Is TV advertising dead?
Posted 27 February 2015.
By Scott Keddie, Chief Investment Officer – OMG New Zealand
There is plenty of speculation and commentary that TV advertising is dying, that is if it hasn’t died already; but look a bit closer and there’s still plenty of life behind the static.
Not surprisingly, given the growth trajectory of the last few years, the incoming ad spend report compiled by ASA looks set to confirm TV as top dog in 2014, although digital will not be far behind. Having overtaken newspapers in 2014, digital ad spend will likely overtake TV in early 2015.
Indeed, 2015 is shaping up to be an interesting year and one possibly full of disruption. New Zealander’s already have access to Neon, Lightbox, Coliseum Sports Media and Quickflix, with Netflix launching in March. Consumers will have more viewing choices available to them, at a price, but the quantity and relevancy of content will play an important role in the success of these offerings up against traditional TV.
Nevertheless, traditional TV will continue to bring some key strengths to the party.
In order to continue to attract a large slice of advertising budget, the TV Networks must continue to invest in content that will appeal to mass audiences. Sport broadcast rights are hugely important to SKY TV to retain subscribers, but they also act as a delivery vehicle to inform subscribers of new content coming to SKY TV channels. Live global sporting events also attract advertising spend in the form of sponsorships, which are now largely being used to deliver content as opposed to just a logo and message association.

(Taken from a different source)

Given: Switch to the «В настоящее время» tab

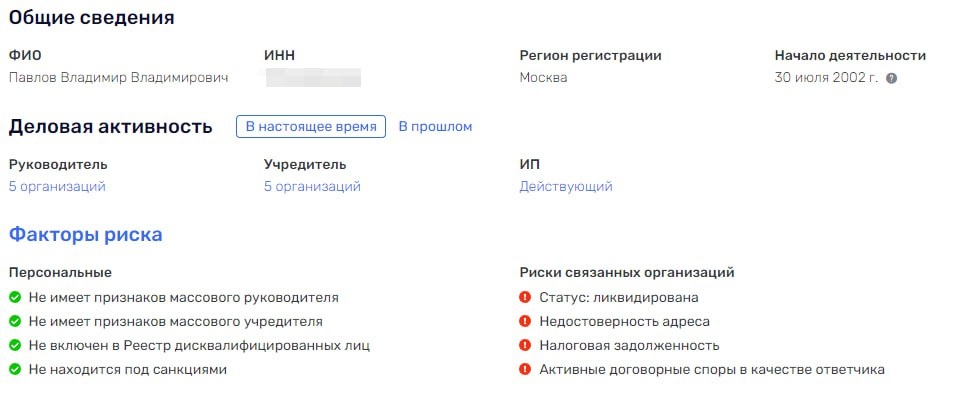Looking at the screenshot, I should 311,127.
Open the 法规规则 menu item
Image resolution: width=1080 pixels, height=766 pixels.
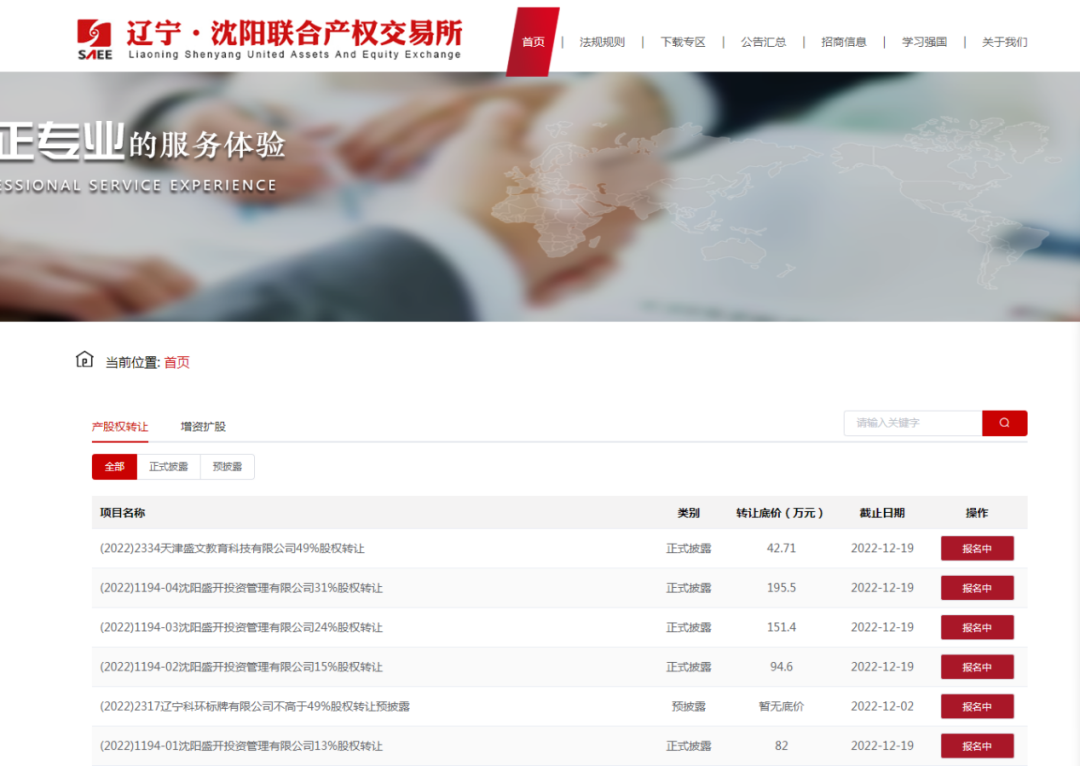coord(602,42)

Local reality formats broadcasted across multiple nights are hot property across both TVNZ and Mediaworks and will go head to head for viewers in 2015. These 7:30pm formats continue to perform well for the free-to-air TV Networks and due to advertiser partnerships, can be profitable. Without advertising partner support, these programme formats most likely wouldn’t see the light of day.
Fundamentally, advertisers are starting to see a blurring in the distinction between the lead channel (TV) and the multiple alternatives that might supplant it. Television audiences, especially young and high income viewers, may be falling, but it remains a fast and relatively cost effective way to reach a mass audience, while the niche audiences of digital are still comparatively expensive and complicated to tap in to. Audiences for TV will continue to wane, and the blurring will grow greater; but the relative simplicity of TV advertising will continue to exercise a strong appeal.
One thing that’s clear, is that there will however be more emphasis and opportunities to reach audiences via multiple screens, therefore the TV Networks with OTT services will continue to find new ways to attract an audience and compete against video providers.
In terms of time spent with media measured by Roy Morgan across a week, TV is still the media channel of choice, however time spent has declined over the last 5 years by 11% (All People 18+) to 19hr31min. Time spent with Digital on the other hand has increased by 39% over the last 5 years to 17hr12min a week, surpassing Radio into 2nd spot.
In short: TV advertising isn’t dead, but it is under threat from advertisers shifting more investment into digital formats. I hope that we continue to see brand messages on TV and avenues devised to enable more brand messages. If TV ends up as simply a channel for retail messages, then TV advertising will die. Encouragingly, TV appears resilient and continues to transform.
Like all traditional media channels, TV must continue to innovate if it is to ensure the role it plays remains an important part of advertiser’s communication strategy.